Czech President Milos Zeman is currently unable to carry out his duties, the head of parliament’s upper house has said, citing a report he had requested from the hospital where Zeman has been in intensive care for more than a week.

Milos Vystrcil, the Senate speaker, told reporters on Monday that the report said it was unlikely Zeman could return to work in the coming weeks.

He said parliament thus needed to discuss enacting a constitutional clause that shifts the president’s duties to other officials, including the appointment of a new prime minister following the October 8-9 election.

Such a move would require the consent of both houses of parliament, with the new lower chamber due to meet for the first time on November 8.

Zeman was taken to hospital on October 10, the day after the election in which his ally, Prime Minister Andrej Babis, was defeated by a group of opposition parties that grabbed a majority of seats in the lower house and are aiming to form a new government.

Zeman’s office has disregarded calls to give any details on the 77-year-old president’s condition or diagnosis, beyond saying his hospitalisation did not get in the way of his duties.

That prompted Vystrcil to seek the hospital’s opinion, without explicitly revealing the diagnosis, and the hospital gave its report on Monday.

“In the opinion of the Central Military Hospital, President Milos Zeman is not currently able, due to health reasons, to carry out any work duties,” Vystrcil said.

“In the [hospital’s] opinion, given the character of President Zeman’s underlying illness, the long-term prognosis of his health condition is highly uncertain and thus the possibility of his return to performing work duties in the coming weeks is evaluated as unlikely.”

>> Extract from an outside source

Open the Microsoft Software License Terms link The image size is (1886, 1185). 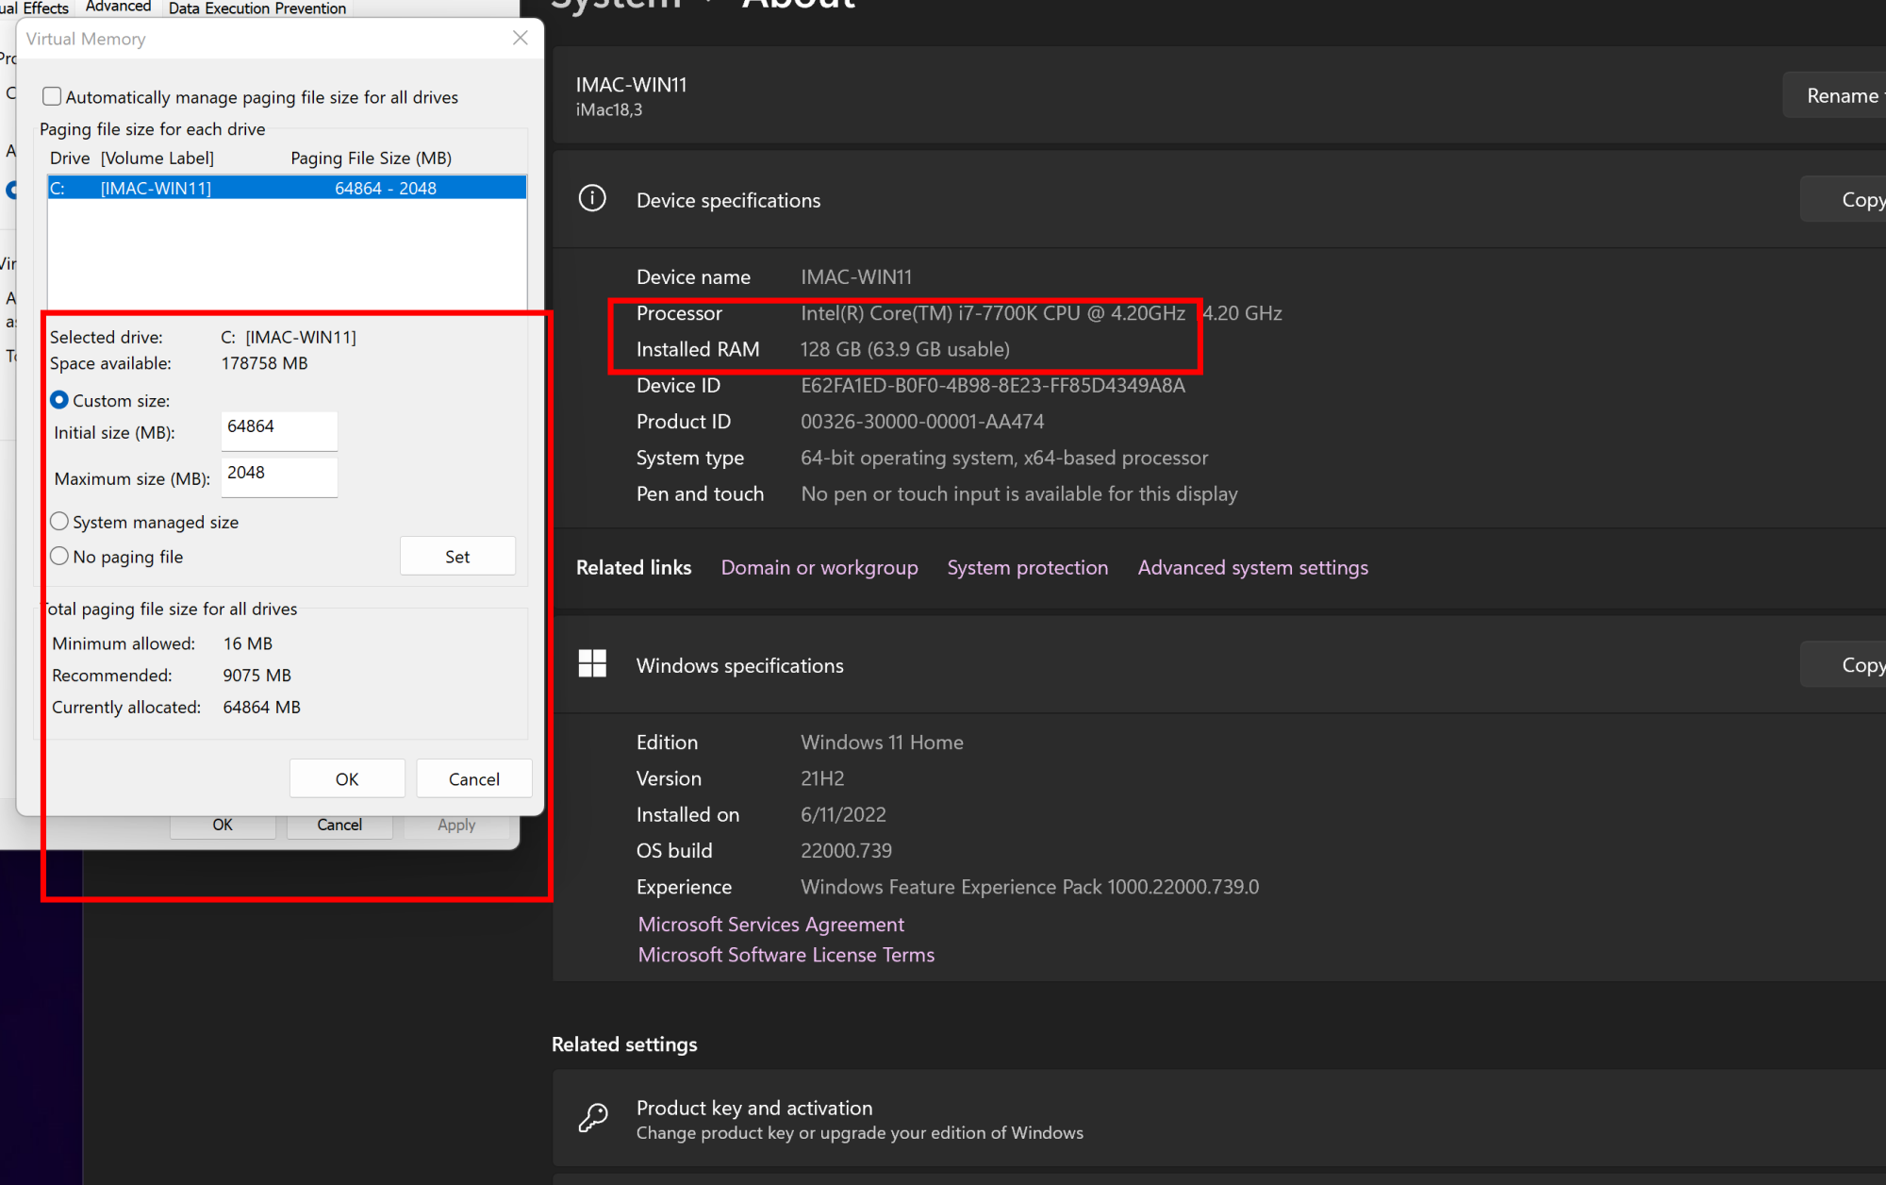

Zeman’s wife said last week that he needs time to recuperate amid uncertainty about whether his condition would affect efforts to form a new government.

“I can only confirm that he has been undergoing treatment that needs time,” Ivana Zemanova said. “I’d like to ask you for patience and time; he needs to regain strength.”

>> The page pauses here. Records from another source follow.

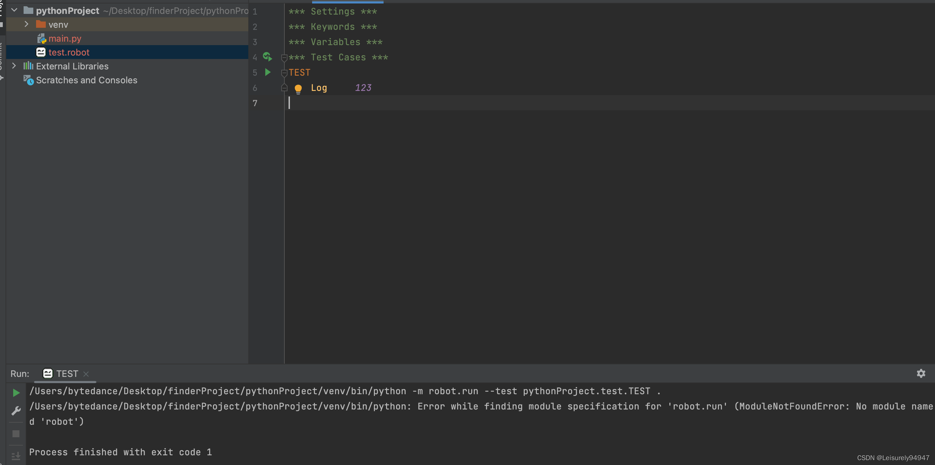The height and width of the screenshot is (465, 935).
Task: Expand External Libraries node
Action: pos(14,66)
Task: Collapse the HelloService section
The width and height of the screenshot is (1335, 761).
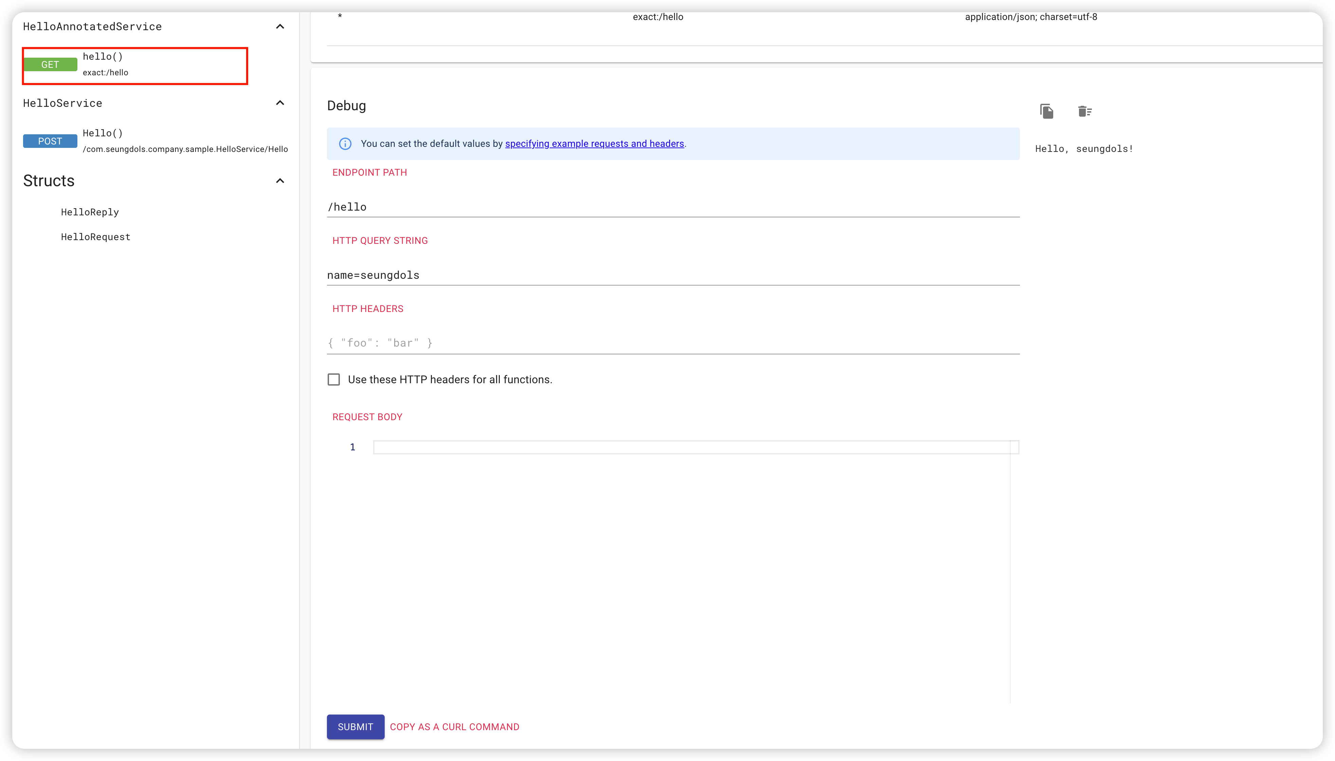Action: pos(280,103)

Zeman is a heavy smoker and drinker who has suffered from diabetes. He has trouble walking and has been using a wheelchair.

Jiri Ovcacek, the president’s spokesman, previously said Zeman’s current stay in hospital does not threaten the country’s post-election negotiations and his constitutional duties.

Zeman was previously admitted for hospitalisation on September 14 for what his office described later as a planned examination. The office said the president was only dehydrated and exhausted. Zeman was discharged after eight days. He spent four days in the same hospital in 2019 for similar reasons.

A liberal-conservative, three-party coalition named Together won 27.8 percent of the vote on Saturday, beating Prime Minister Andrej Babis’ ANO (YES) party, which won 27.1 percent. A centre-left liberal coalition received 15.6 percent to finish third.

The two coalitions have pledged to govern jointly. They are closer to the European Union mainstream than Eurosceptic Babis.

Together won 71 of the 200 seats in the lower house of parliament and the centre-left alliance won 37 seats, which would give their government a comfortable, 108-seat majority.

Babis’s ANO won 72 seats, six fewer than it did in the 2017 election. He said he was ready to be in opposition despite Zeman’s offer to try to form a government. The two are close allies.